### Input records
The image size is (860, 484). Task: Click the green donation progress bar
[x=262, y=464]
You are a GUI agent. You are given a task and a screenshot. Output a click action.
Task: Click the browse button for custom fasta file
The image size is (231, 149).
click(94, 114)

### What the task requires
Render every line of the items above as a Markdown table with two columns, Row and Line. Number each line in Row and omit any blank lines.

### Output for this exercise
| Row | Line |
|---|---|
| 1 | The image size is (860, 484). Task: Click the green donation progress bar |
| 2 | [x=262, y=464] |
| 3 | You are a GUI agent. You are given a task and a screenshot. Output a click action. |
| 4 | Task: Click the browse button for custom fasta file |
| 5 | The image size is (231, 149). |
| 6 | click(94, 114) |